Chinese Premier Li Keqiang addresses delegates before the signing of the Standard Gauge Railway agreement at the State House in Nairobi May 11, 2014.

On Monday, Chinese Premier Li Keqiang concluded his eight-day, four-country tour of Africa. His visits to Ethiopia, Nigeria, Angola and Kenya focused heavily on expanding economic ties with the continent and resulted in dozens of agreements on trade, energy, investment and development.  A highlight of his trip was his appearance at the World Economic Forum (WEF) on Africa in Abuja on May 8. In a special address at the Plenary Session of the meeting, he laid out the grand strategy of China’s aid plan, calling for “more investment and financing, and expanded cooperation in infrastructure projects.”

His words reflected a pledge he made earlier in the week of increasing Chinese aid to Africa by $12 billion, which includes $10 billion in loans and $2 billion for the Chinese Africa Development Fund.
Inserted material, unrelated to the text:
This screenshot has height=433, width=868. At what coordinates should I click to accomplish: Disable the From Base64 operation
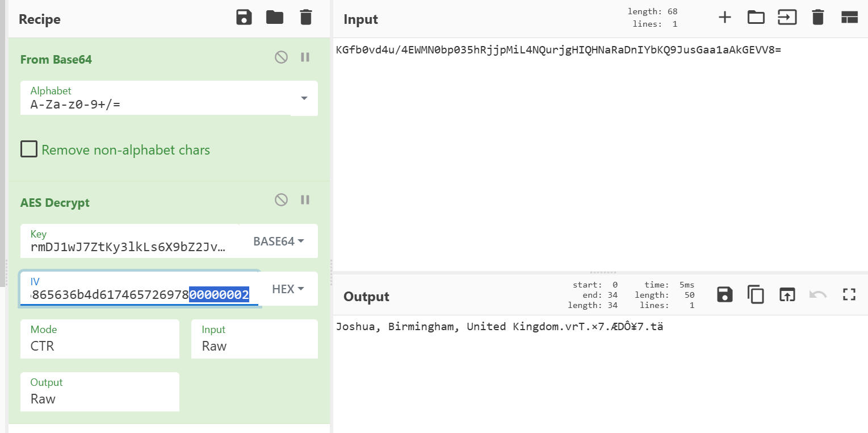click(281, 57)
With this commitment, China has extended a total of $30 billion in credit to the continent and $5 billion in development assistance. Moreover, in response to the recent kidnapping of over 200 schoolgirls in Nigeria, Li made a promise to support rescue operations to recover the missing girls. In general, he also pledged to “assist Africa’s capacity-building in such areas as peacekeeping, counterterrorism and anti-piracy.” These commitments fall in line with the general trends exhibited by the Africa policy of President Xi Jinping’s administration, which has emphasized peace and security as well as economic cooperation.

The trip culminated on a high note in Nairobi, where Li signed agreements with Kenyan President Uhuru Kenyatta and other East African leaders to construct a $3.6 billion, 380-mile railway line linking Nairobi to the important Kenyan port of Mombasa. This link will be a part of a regional railway system that will eventually extend through Rwanda, Uganda, Burundi and South Sudan. Construction is expected to begin on October 1, 2014 and end in March 2018. The Export-Import Bank of China will fund 90 percent of the project while the Kenyan government will cover the remaining 10 percent.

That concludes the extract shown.